EXERCISE BRIEF: Find the line containing "Acerca de nosotros (2427, 1221)", then output it and every line after it through the end of the listing below, exactly as written.
SOURCE DATA Start Marker
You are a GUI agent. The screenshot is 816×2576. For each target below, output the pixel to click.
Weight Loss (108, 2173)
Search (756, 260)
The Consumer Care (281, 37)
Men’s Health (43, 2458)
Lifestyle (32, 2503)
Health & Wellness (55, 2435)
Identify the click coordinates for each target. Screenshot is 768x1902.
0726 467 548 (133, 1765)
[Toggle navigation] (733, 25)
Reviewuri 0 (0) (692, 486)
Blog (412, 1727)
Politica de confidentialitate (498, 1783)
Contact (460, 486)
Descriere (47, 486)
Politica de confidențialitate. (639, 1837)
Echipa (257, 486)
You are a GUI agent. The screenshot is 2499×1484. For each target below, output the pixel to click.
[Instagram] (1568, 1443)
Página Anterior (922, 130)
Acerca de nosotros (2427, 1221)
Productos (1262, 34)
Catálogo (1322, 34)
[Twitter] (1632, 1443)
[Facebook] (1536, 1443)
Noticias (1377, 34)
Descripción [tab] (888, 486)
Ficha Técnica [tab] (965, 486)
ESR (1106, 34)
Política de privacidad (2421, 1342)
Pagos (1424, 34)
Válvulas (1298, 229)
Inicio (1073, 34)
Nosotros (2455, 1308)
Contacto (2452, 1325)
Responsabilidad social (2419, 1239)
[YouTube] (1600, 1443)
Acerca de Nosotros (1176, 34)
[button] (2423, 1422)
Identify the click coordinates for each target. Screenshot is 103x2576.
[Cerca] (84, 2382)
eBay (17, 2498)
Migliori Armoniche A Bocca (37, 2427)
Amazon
SOURCE DATA End Marker
EXERCISE SOLUTION:
Acerca de nosotros (2427, 1221)
Productos (1262, 34)
Catálogo (1322, 34)
[Twitter] (1632, 1443)
[Facebook] (1536, 1443)
Noticias (1377, 34)
Descripción [tab] (888, 486)
Ficha Técnica [tab] (965, 486)
ESR (1106, 34)
Política de privacidad (2421, 1342)
Pagos (1424, 34)
Válvulas (1298, 229)
Inicio (1073, 34)
Nosotros (2455, 1308)
Contacto (2452, 1325)
Responsabilidad social (2419, 1239)
[YouTube] (1600, 1443)
Acerca de Nosotros (1176, 34)
[button] (2423, 1422)
Identify the click coordinates for each target. Screenshot is 103x2576.
[Cerca] (84, 2382)
eBay (17, 2498)
Migliori Armoniche A Bocca (37, 2427)
Amazon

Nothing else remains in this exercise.